### Task brief
What is needed is every line of the data that includes the word "computer". Please copy each one.

▼

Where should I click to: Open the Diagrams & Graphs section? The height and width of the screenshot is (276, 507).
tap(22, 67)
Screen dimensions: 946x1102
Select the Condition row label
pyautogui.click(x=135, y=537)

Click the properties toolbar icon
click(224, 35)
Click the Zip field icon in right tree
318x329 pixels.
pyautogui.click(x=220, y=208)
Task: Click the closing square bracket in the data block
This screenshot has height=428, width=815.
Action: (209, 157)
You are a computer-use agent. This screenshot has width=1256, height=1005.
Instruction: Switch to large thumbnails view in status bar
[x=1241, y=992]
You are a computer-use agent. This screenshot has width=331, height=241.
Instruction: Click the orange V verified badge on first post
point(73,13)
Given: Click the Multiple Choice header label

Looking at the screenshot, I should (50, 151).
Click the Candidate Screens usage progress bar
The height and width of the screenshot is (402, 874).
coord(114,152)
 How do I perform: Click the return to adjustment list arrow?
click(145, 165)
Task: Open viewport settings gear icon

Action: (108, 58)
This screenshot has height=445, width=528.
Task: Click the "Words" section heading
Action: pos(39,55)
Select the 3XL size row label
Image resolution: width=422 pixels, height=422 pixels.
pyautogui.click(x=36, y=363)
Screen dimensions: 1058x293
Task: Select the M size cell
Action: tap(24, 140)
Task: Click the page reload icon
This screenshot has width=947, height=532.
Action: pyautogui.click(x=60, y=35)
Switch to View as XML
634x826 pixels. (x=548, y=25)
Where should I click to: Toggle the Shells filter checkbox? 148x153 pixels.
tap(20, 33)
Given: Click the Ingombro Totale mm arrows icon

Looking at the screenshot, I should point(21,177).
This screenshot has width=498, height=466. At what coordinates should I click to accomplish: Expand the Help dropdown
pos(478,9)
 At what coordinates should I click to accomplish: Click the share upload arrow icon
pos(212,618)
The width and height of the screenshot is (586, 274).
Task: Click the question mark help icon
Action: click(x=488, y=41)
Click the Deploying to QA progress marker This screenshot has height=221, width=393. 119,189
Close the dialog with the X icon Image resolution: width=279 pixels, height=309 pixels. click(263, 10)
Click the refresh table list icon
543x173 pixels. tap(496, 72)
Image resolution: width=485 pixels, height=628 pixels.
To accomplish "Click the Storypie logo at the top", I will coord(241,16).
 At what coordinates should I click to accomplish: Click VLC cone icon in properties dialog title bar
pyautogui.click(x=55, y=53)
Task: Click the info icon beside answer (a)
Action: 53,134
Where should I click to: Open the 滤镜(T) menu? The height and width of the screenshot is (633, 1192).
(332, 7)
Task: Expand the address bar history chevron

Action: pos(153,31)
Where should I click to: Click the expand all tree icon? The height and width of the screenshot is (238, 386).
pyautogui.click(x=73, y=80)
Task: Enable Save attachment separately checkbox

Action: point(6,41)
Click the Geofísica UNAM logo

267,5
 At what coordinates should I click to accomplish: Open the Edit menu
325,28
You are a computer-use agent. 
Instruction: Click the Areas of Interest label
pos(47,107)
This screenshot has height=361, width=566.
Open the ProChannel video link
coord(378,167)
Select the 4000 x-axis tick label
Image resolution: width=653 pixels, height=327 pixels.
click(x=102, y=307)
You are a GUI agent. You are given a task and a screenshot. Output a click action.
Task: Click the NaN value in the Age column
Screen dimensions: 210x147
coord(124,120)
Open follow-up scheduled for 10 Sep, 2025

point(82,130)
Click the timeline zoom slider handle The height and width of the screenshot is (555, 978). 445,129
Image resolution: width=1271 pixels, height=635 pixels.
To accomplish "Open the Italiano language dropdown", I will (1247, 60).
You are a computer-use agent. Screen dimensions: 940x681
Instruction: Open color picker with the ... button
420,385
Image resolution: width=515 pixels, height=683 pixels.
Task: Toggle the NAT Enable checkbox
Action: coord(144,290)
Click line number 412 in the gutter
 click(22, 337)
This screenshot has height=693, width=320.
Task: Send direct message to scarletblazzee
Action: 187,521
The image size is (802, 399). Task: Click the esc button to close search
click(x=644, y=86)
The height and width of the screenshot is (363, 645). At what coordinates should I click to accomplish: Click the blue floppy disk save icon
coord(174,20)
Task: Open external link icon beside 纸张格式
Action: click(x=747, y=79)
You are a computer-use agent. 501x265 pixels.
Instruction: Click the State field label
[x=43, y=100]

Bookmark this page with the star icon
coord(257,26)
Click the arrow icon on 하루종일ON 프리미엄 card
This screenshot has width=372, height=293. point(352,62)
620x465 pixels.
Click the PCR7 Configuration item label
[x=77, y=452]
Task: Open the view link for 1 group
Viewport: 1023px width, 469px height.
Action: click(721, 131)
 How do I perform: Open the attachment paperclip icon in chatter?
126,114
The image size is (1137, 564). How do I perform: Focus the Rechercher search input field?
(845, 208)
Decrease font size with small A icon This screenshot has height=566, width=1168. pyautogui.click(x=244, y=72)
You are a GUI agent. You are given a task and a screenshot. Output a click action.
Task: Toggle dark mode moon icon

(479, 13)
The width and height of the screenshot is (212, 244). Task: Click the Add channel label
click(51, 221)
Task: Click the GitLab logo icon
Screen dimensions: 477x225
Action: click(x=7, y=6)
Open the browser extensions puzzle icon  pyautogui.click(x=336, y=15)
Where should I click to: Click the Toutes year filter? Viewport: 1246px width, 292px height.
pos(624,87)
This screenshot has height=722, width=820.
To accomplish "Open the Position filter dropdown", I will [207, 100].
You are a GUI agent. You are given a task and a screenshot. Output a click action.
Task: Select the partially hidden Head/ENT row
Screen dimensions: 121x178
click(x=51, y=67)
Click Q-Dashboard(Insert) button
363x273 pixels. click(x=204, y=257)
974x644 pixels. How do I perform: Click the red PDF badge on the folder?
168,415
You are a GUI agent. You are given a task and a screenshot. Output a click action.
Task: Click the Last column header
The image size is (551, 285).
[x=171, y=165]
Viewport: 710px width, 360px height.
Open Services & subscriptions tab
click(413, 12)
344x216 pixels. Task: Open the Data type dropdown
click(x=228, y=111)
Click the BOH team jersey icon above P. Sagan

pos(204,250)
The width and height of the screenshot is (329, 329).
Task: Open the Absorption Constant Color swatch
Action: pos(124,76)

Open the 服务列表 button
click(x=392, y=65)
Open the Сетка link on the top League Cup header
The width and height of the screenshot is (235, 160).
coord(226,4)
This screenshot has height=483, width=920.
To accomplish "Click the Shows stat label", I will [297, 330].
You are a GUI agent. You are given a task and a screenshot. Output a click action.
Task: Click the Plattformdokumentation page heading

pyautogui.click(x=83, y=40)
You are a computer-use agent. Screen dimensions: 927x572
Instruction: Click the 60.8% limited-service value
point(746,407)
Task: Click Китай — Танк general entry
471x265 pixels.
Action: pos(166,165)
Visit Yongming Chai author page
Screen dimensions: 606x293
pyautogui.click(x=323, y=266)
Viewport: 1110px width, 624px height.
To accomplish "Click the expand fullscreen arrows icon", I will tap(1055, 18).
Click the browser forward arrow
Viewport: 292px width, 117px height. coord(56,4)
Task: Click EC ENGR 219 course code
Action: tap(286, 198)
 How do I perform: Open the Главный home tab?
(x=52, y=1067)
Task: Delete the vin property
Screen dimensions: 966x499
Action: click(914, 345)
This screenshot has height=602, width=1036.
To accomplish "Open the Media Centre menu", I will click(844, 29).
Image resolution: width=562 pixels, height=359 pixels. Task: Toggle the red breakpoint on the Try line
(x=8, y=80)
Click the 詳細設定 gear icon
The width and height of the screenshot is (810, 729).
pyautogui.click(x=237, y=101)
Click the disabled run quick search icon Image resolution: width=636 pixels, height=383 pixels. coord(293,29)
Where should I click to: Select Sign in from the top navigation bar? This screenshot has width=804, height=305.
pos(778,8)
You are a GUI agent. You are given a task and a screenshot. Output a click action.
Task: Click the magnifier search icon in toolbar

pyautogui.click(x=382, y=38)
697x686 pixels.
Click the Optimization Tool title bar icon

▲

### Answer for the task
You are a computer-use agent. This screenshot has width=1256, height=1005.
You are a computer-use agent. This screenshot has width=331, height=241.
You are a computer-use agent. 
You are a computer-use agent. Screen dimensions: 940x681
You are a computer-use agent. 501x265 pixels.
You are a computer-use agent. Screen dimensions: 927x572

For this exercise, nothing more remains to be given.